Charles Darwin and Fantasy Football
Big scientific theories are not contracted in heaven. There is always something earthly about the way they were conceived. In the case of Charles Darwin’s theory of natural selection, the formative insight came from the clubs of pigeon fanciers in London. Darwin grew up on a farm and was therefore used to animal breeding. When he moved to London, he entered the circles of pigeon breeders, with their flamboyant exhibits, soemwhat unhealthy enthusiasm for avian beauty, and arcane conversations. Kaboom! The grand theory was born. Grateful to the breeders for solving one of the world’s mysteries, Darwin in turn gave these amateurs a scientific status.
Enters fantasy football that has become an all-consuming passion for millions of Americans. These guys are sport and football junkies, amateur experts who know everything about football.
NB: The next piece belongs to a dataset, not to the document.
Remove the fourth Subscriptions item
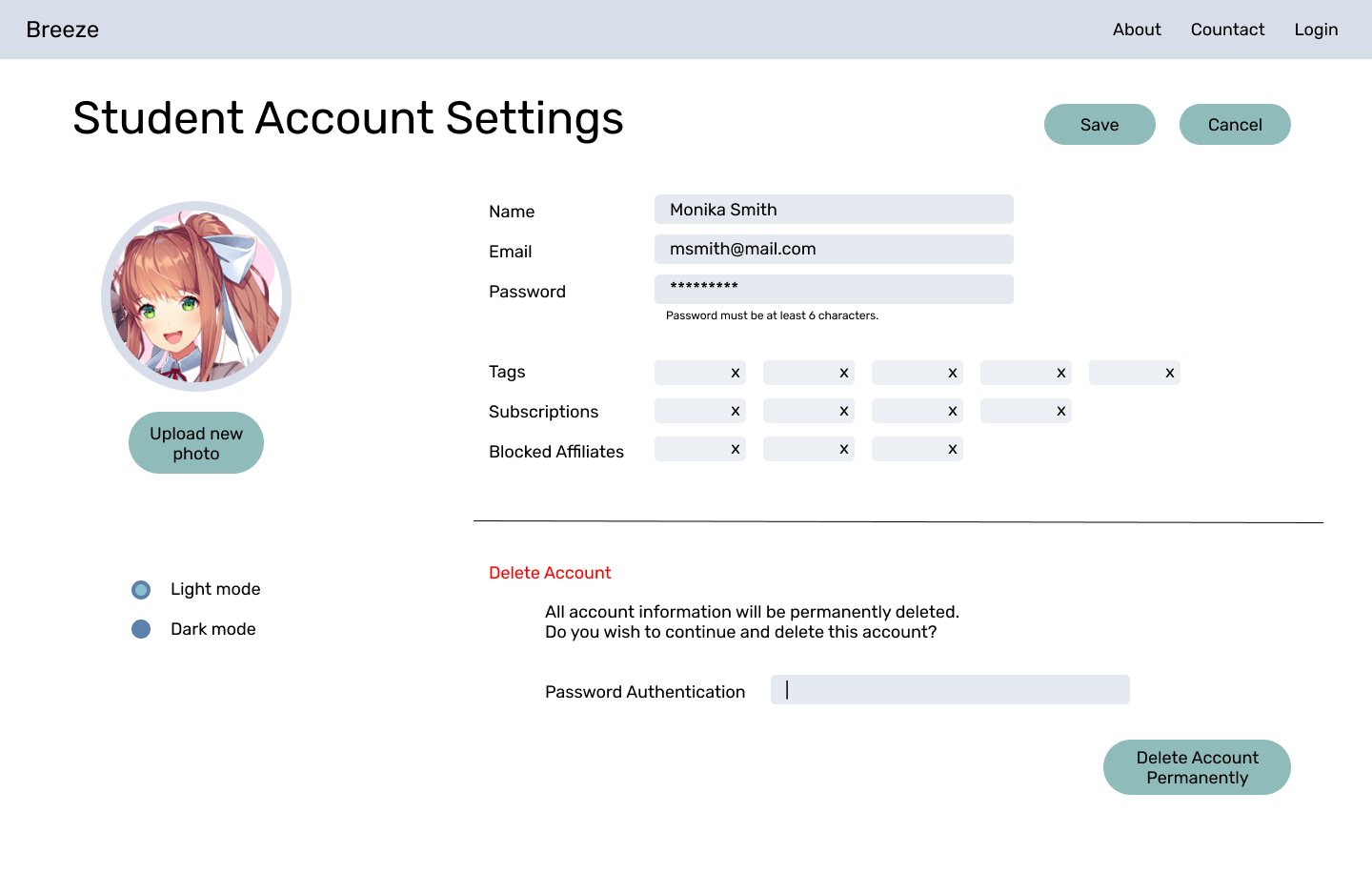The image size is (1372, 874). tap(1060, 411)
They do not play themselves, they only sit in front of the TV or computer and watch, absorb information, process it and store it. This wealth of knowledge contrasts with the high unpredictability of a game’s outcome. (More so than in baseball, which eventually allowed football to outcompete baseball in terms of popularity.) Even such non-football states as Connecticut sport millions of fantasy footballers. Now these closet experts have a way to turn this knowledge into gaming and go public. They can “own” a dream team by handpicking real football players at will. They know everything about these players – their ways, strengths, weaknesses, signature moves, who is a sleeper and who has been overated, whether the player’s style fits with its realtime team or not, etc. Whether they win at the end of the year largely depends on the actual physical behavior of their favorite players. They segment this behavior into constituent parts (low tackle, high tackle, pass, throw, squatting, etc.) They follow their record of injuries (ankle is the most common injury in football) because injuries impede performance, hence lower their chances to win. Behind this behavior are convoluted laws of physics (center of gravity, velocity, acceleration, trajectories of passes, etc.) and skeletal anatomy that they half consciously know or they would like to know more about.
There seems to be a weird but unmistakable similarity between pigeon fancy (and other animal breeding for this matter) and fantasy football. The human mind subjects all animate matter, whether fellow human or fellow animal, to its selective design. Not only that Darwin’s “natural selection” was inspired by purely modern human practices but the modern proliferation of sports as pure athletics may stem from the same interest in constructing natural orders and manipulating them to human advantage. We do have been gambling at both animal races and human tournaments for hundreds of years now but the desire do turn chance in human athletics into controlled selection assited by the new media and the Internet is a new development. A strange mix of video games, sports and animal breeding.
What kind of vision of nature would a fantasy football team owner have?